I’ve covered a lot of films this October that deal with couples encountering a number of horrors in the midst of their weekend retreats. It’s a formula that works well in terms of being used to both take the couple out of their familiar surroundings, and allow them to become aware of their unfamiliarity with each other and themselves. While all of these films (Honeymoon, Backcountry, Wrong Turn) have some themes in common, while offering a different set of rules and stakes, Eden Lake is the most emotionally draining of this set.

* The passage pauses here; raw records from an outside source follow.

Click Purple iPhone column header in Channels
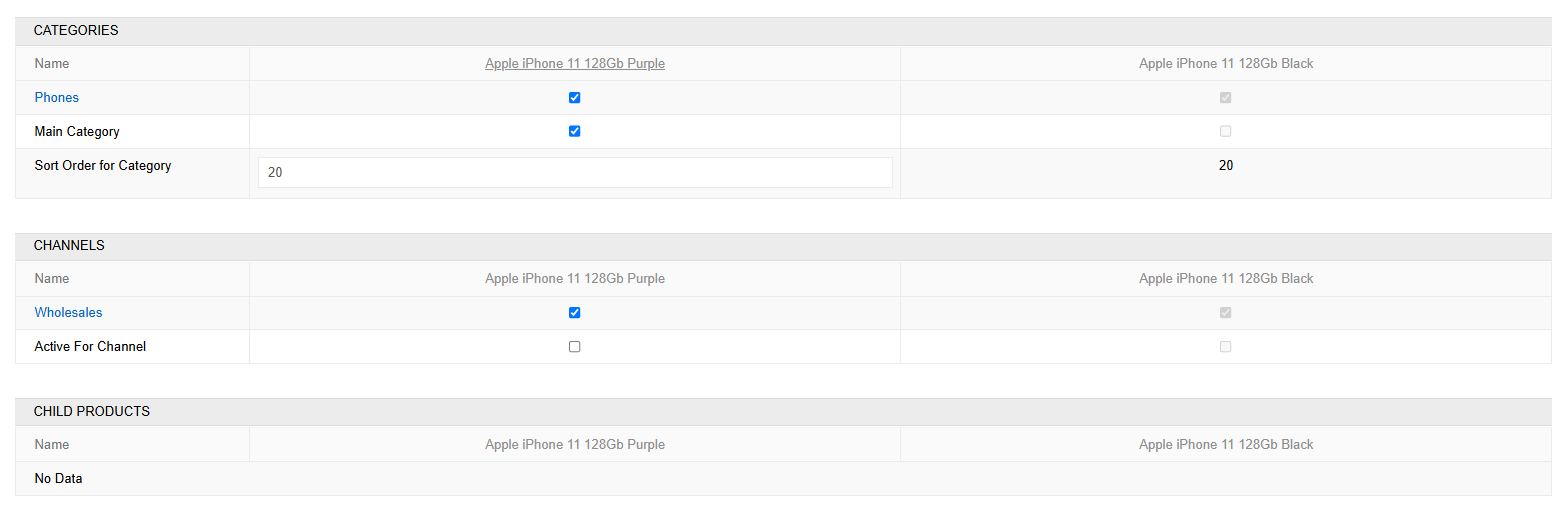 click(x=575, y=279)
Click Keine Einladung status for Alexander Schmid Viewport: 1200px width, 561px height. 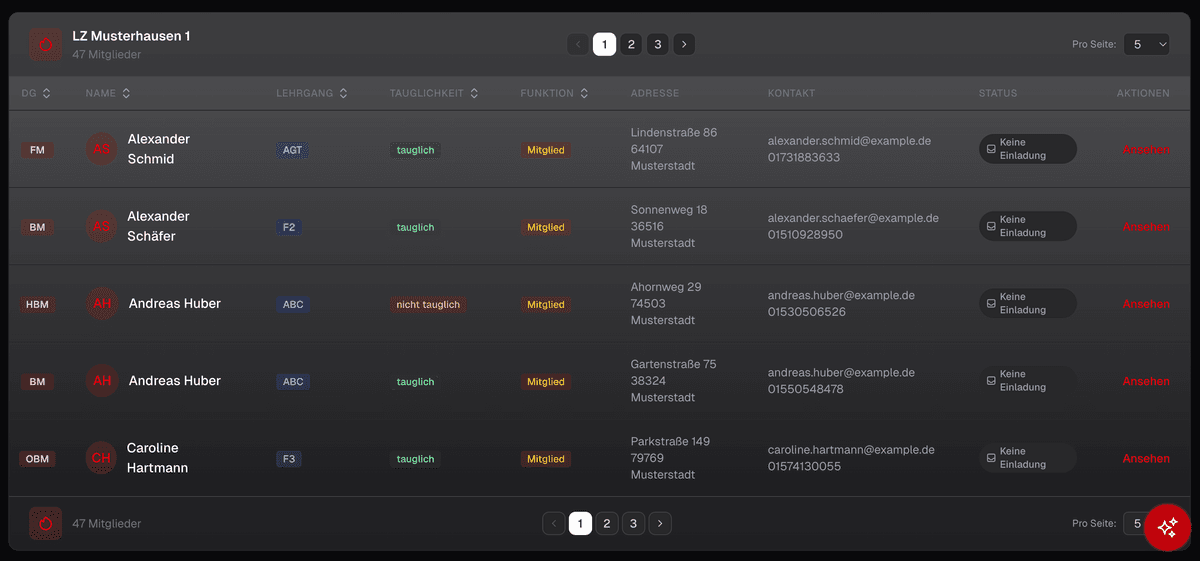[1027, 149]
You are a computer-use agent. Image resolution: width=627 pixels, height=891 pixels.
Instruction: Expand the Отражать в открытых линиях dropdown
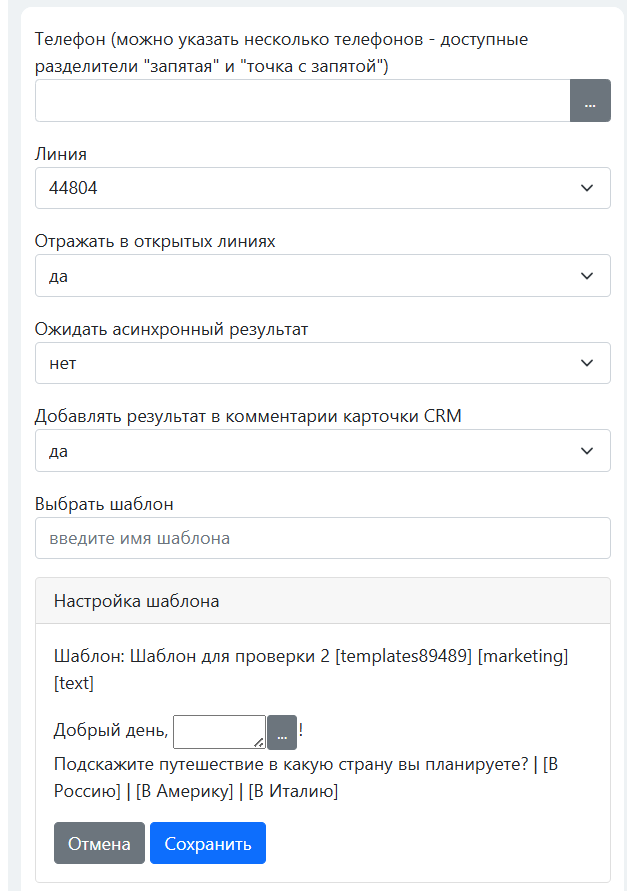click(322, 276)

The romance of Jenny and Steve (Kelly Reilly and Michael Fassbender in one of his earliest film appearances) never feels false or like its hiding some secret resentment. While Steve’s desire to protect Jenny from a vicious group of teenagers does come partly from his need to preserve his own masculine ego, there’s never a sense that he’s willingly putting her in danger. This genuine, unselfish love established in the beginning makes what comes after all the more difficult. The film seems to take a rather feminist approach once Steve is gravely injured, that is until Eden Lake goes through lengths to show us that there are no heroes, no innocence and no power, at least not for adults.

Every time the film allows us to gain some margin of hopefulness for Jenny and Steve, the teens (led by a brutish Jack O’Connell) gain the upper hand, leading to one of the most shocking and stomach churning scenes in modern horror. Then, when you finally catch your breath and wipe your brow, the climax kicks into gear and things only get more hopeless after that before leaving you with the kick in the gut line “They’re just children.” Children, yes, but monsters as well.

Scare Factor: 5/5 Brutal in refusal to turn away from violence, heartbreaking in its romantic ruin, and disorienting in its exposure of humanity, Eden Lake is unshakably horrific.